Aerial Geiger-mode Lidar—A more timely and cost-effective alternative to traditional large-area field surveys

As human development pressures grow, the impact of conservation spending tends to decline. To help offset this decline, conservation planning and management actors are increasingly turning to geospatial data to achieve greater efficiencies and impact. Understanding landscape structure, with its inherent heterogeneity of habitats, is crucial for biodiversity conservation.

Highly accurate terrain data has become indispensable to a wide range of organizations engaged in conservation activities, from state and federal agencies to NGOs, academia, land managers and private corporations. Detailed geospatial data enable users to understand human impacts on specific areas, to identify conservation priorities, and to monitor progress over time in delivering on conservation commitments. Geospatial data can, for example, provide a clear picture of what habitat types exist on a conservation reserve and how they change over time. They can also help to maximize resources by focusing conservation efforts on vulnerable areas where they will have the greatest impact, such as areas requiring emergency conservation management. In addition, governments rely on geospatial data to report on protected areas under international commitments such as the UN Convention on Biological Diversity.

VeriDaaS’s method and technologies for geospatial data acquisition offer the potential for significant cost savings relative to time-consuming field surveys. VeriDaaS’s Geiger-Mode lidar is optimized for collection with unprecedented accuracy and detail on wide area projects. VeriDaaS’ high-definition Geiger-Mode lidar enables collection at rates well beyond current linear lidar and delivers higher-resolution imagery from multiple angles with higher sample rates, larger arrays and higher sensitivity. This enables better-informed and lower-cost management of protected areas and species.

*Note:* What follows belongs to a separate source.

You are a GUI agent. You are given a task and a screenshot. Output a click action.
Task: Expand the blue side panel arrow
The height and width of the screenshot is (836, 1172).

Geospatial data is critical to the conservation of large lakes and reservoirs, as well as smaller bodies of water. It can help predict shoreline flooding and erosion. It can also be used for floodplain mapping, watershed delineation and depression analysis, enabling users to better understand how water flows and ponds on the landscape, and to identify where conditions may be sufficient to allow for wetland formation. The fine detail of VeriDaaS’s high-density data also allows users to discriminate wet non-wetlands from actual wetlands, thereby creating a more accurate wetland inventory. Lidar intensity data significantly improves the mapping of water inundation below forest canopy. Lidar intensity data can be used to map actual and potential dynamic variations in wetland extent and key functional drivers. Moreover, lidar-derived topographic metrics can be used to predict the movement and distribution of water and relative wetness across the landscape.


Interest in connectivity has increased in the aquatic sciences. Geospatial data plays an important role in understanding how freshwater aquatic ecosystems (such as streams, rivers, lakes and wetlands) connect and interact. High-density lidar data can play a key role in efforts to strategically reconnect fragmented aquatic habitats by targeting the removal or bypass of the barriers to fish passage that are most likely to produce ecological benefits.


A significant challenge in forestry management is the difficulty of obtaining large-area forest structure characteristics at useful resolutions and accuracies. Accurate, high-quality LiDAR data enables the assessment of the vertical structure and density of forests at high spatial resolutions. This allows government to better understand complex forest structures and generate accurate forest inventory. Such LiDAR data can also be used to develop forest fire behavior models. In addition, they provide information critical to understanding a forest’s ecology and the habitats within a forest. Subcanopy topography, canopy height, basal area, canopy cover, and biomass can all be derived from LiDAR data.


Habitat structure is important in understanding species diversity patterns for many animal groups. Determining species’ vulnerability to extinction and quantifying the extent of habitat loss and fragmentation are vital to conservation. VeriDaaS’s high-density elevation data enables the creation of detailed maps of a species’ range (including area, spatial configuration and connectivity), while land forest-cover data provides critical loss-of-habitat information that can greatly improve estimates of a particular species’ risk of extinction, enabling conservationists to make informed decisions about prioritizing certain areas over others for protection. VeriDaaS’s high-density data can also enable conservationists to identify parts of the landscape that have the greatest potential diversity of particular animal groups and target conservation management accordingly.